Box 2: CMI/Politecnico di Milano Collaboration
The CMI Capture group began a formal research collaboration with the Energy Department at Politecnico di Milano in the fall of 2001, tapping into their expertise in designing and modeling innovative power cycles. The group, headed by Ennio Macchi and including Giovanni Lozza, Stefano Consonni, and Paolo Chiesa, is known worldwide for its research in advanced energy systems. The CMI collaboration strengthened a longstanding, less formal partnership between the two groups which has been active since Stefano Consonni received his Ph.D. (modeling advanced gas and steam turbine cycles) at Princeton in 1992.
Prof. Chiesa spent six months visiting Princeton in 2001, collaborating on zero CO2 emission coal-to-H2 systems that employ hydrogen separation membrane reactors. More recently, Prof. Consonni and a graduate student, Federico Vigano, spent the 2002-2003 academic year at Princeton, collaborating on a number of studies examining the production of H2 and electricity from both coal and natural gas using “commercially ready” technologies.
The collaboration has led to a number of joint papers and on-going projects.
Economics of Biomass Refineries
Dr. Larson is playing a leading role in a new 2-year, multi-institution project assessing possible future roles for biomass in the US energy economy. His team is analyzing alternative thermochemical (gasification-based) conversion technologies and costs for large-scale electricity and transportation fuels production from plantation-grown biomass (switchgrass). A goal is to find paths to large-scale biomass energy production that ultimately will be sustainable without government subsidies. This study will help provide a better understanding of the competition between liquid biofuels and H2 in transportation, as well as the competition between liquid biofuels and fossil fuels used directly in markets not easily served by H2 and electricity.

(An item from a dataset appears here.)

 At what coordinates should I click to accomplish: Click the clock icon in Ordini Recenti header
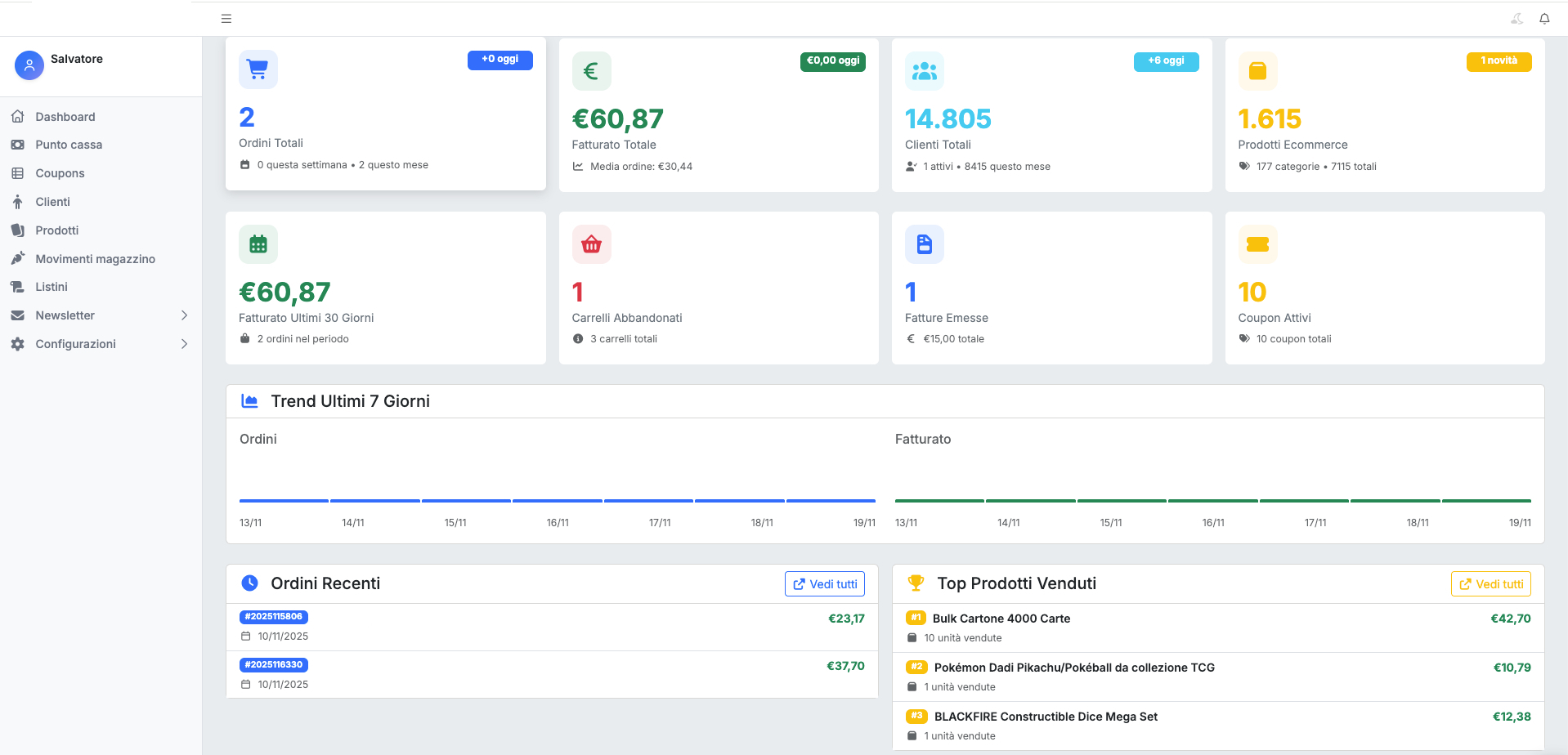(249, 583)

Combustion of Alternative Fuels
Proponents of a hydrogen economy envision that cars and trucks would be ultimately be powered by fuel cells that use hydrogen as an energy source and produce only water vapor as exhaust. Before this advanced technology becomes available, substantial emissions reductions could be achieved by adapting conventional internal combustion engines (ICE’s) to burn hydrogen fuel.
Because hydrogen gas has a low power density, hydrogen ICE’s are supercharged to boost performance. Supercharging, however, promotes other combustion problems, especially the propensity for pre-ignition and engine knock which limit fuel efficiency. Adoption of hydrogen as a fuel is also hampered by the potential for explosion from slow-leaking or punctured hydrogen tanks.
Chung K. Law and colleagues are carrying out simulations and experiments to find solutions for hydrogen combustion and safety problems. The team has determined the conditions for hydrogen ignition, and shown that mixing propane with hydrogen moderates the burning intensity of hydrogen flames such that the tendency to knock could be correspondingly reduced. In addition, combining propane with hydrogen lowers the potential for explosion in storage.
In a related project, Yiguang Ju is leading an effort to study the combustion of dimethyl ether (DME), a synthetic liquid fuel. This research has demonstrated that DME combustion is very unstable under high pressure, and that flame speeds are inconsistent with current kinetic models. The group therefore intends to compile measurements of chemical kinetics for DME-air combustion to improve the accuracy of numerical modeling for industrial application. The group’s numerical simulations also demonstrate that a lean DME-air mixture behaves much differently than mixtures of other large hydrocarbon fuels. Dilution of the DME fuel mixture with CO2 in air will lift the DME-air flame and significantly reduce the soot emission. This result is contrary to current theory, and provides important fundamental data and information for DME combustor design.